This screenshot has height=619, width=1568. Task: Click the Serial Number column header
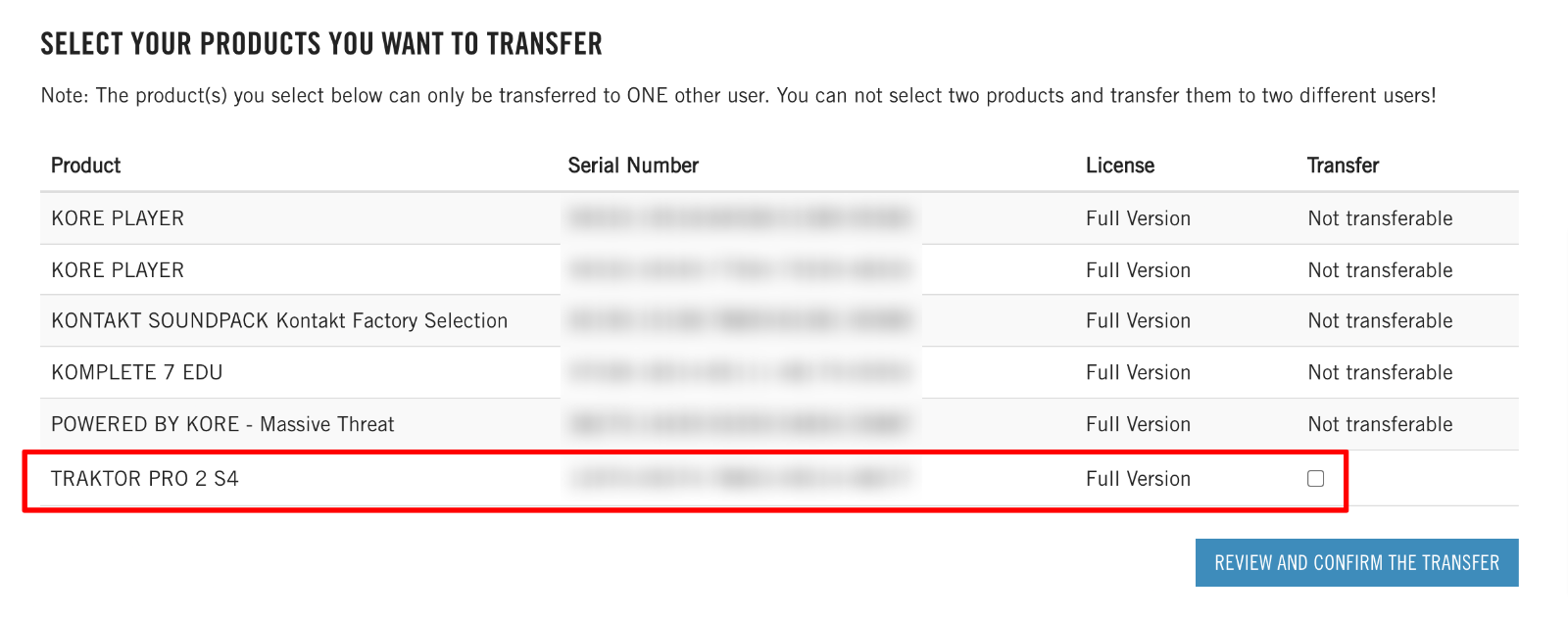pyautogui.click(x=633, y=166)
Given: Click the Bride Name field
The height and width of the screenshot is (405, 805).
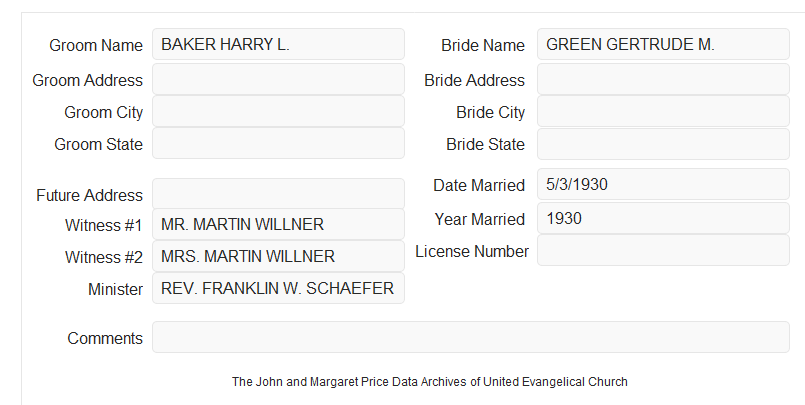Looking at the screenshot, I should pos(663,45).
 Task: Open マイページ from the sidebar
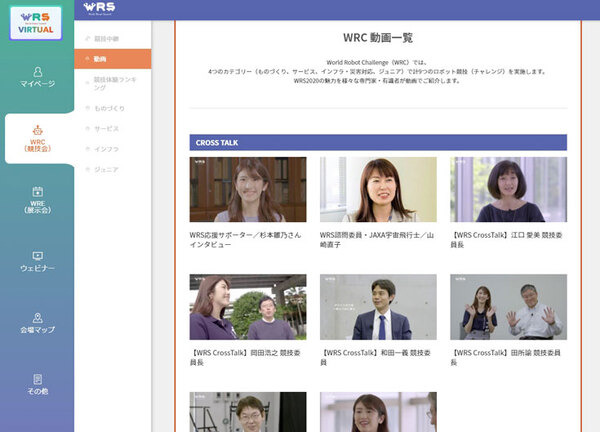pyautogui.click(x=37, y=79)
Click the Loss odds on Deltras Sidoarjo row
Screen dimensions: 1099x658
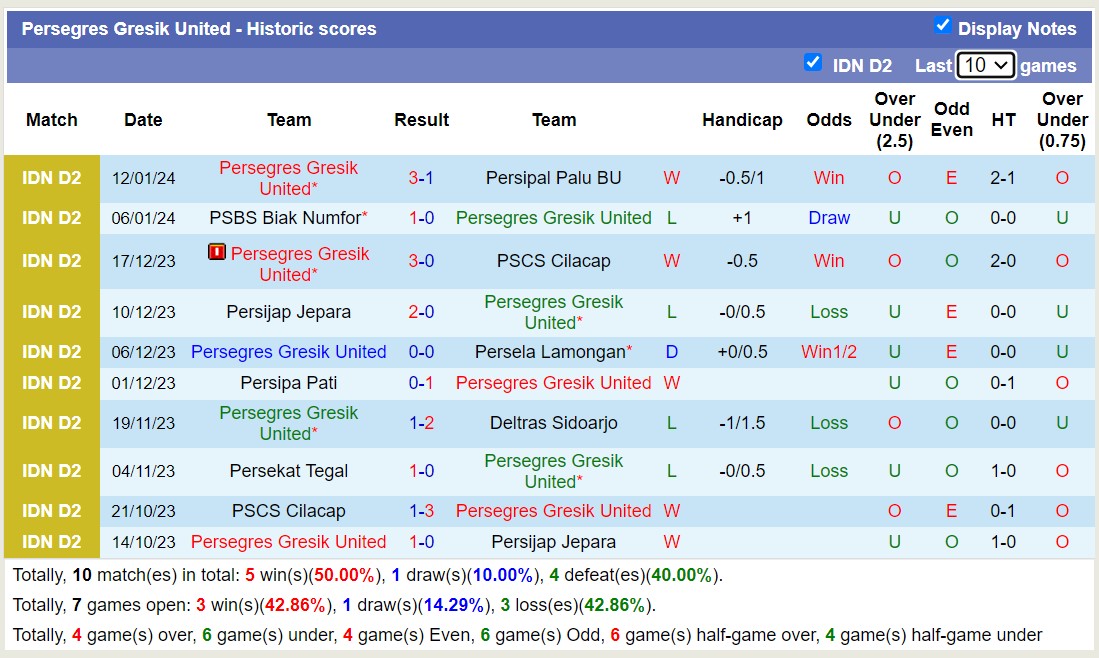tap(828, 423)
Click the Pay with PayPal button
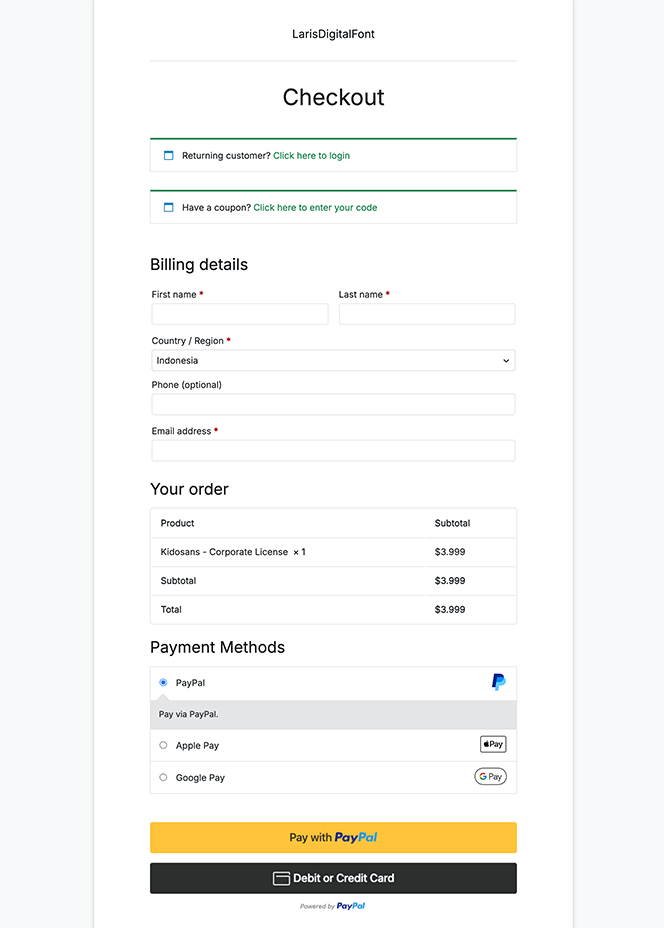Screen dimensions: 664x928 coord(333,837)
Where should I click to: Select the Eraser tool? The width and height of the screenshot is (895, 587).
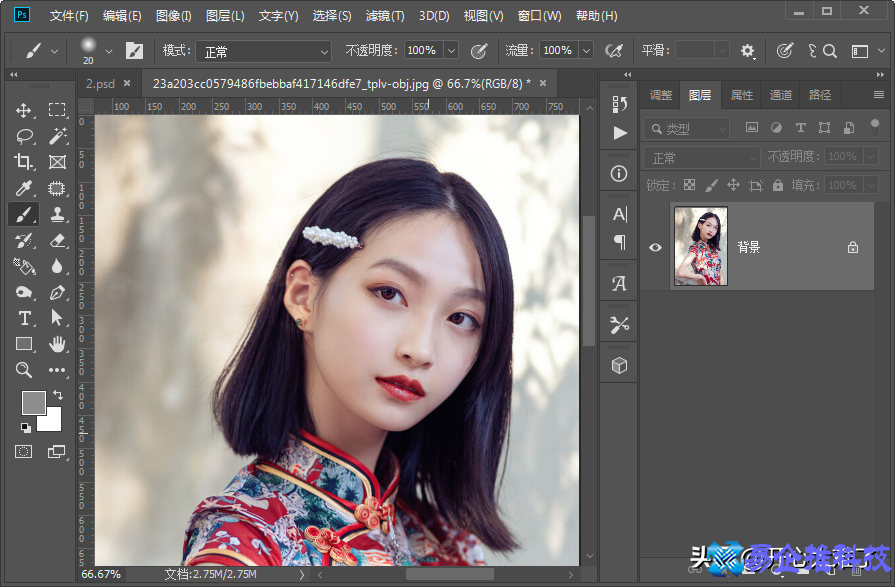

__________________________________________________

Assignment
The output must start at the line holding "Screen dimensions: 1099x658", end at the last line of the listing above, and show each line exactly; please omit all pictures.

Reply
Screen dimensions: 1099x658
tap(828, 423)
Click the Pay with PayPal button
Screen dimensions: 664x928 coord(333,837)
Where should I click to: Select the Eraser tool? The width and height of the screenshot is (895, 587).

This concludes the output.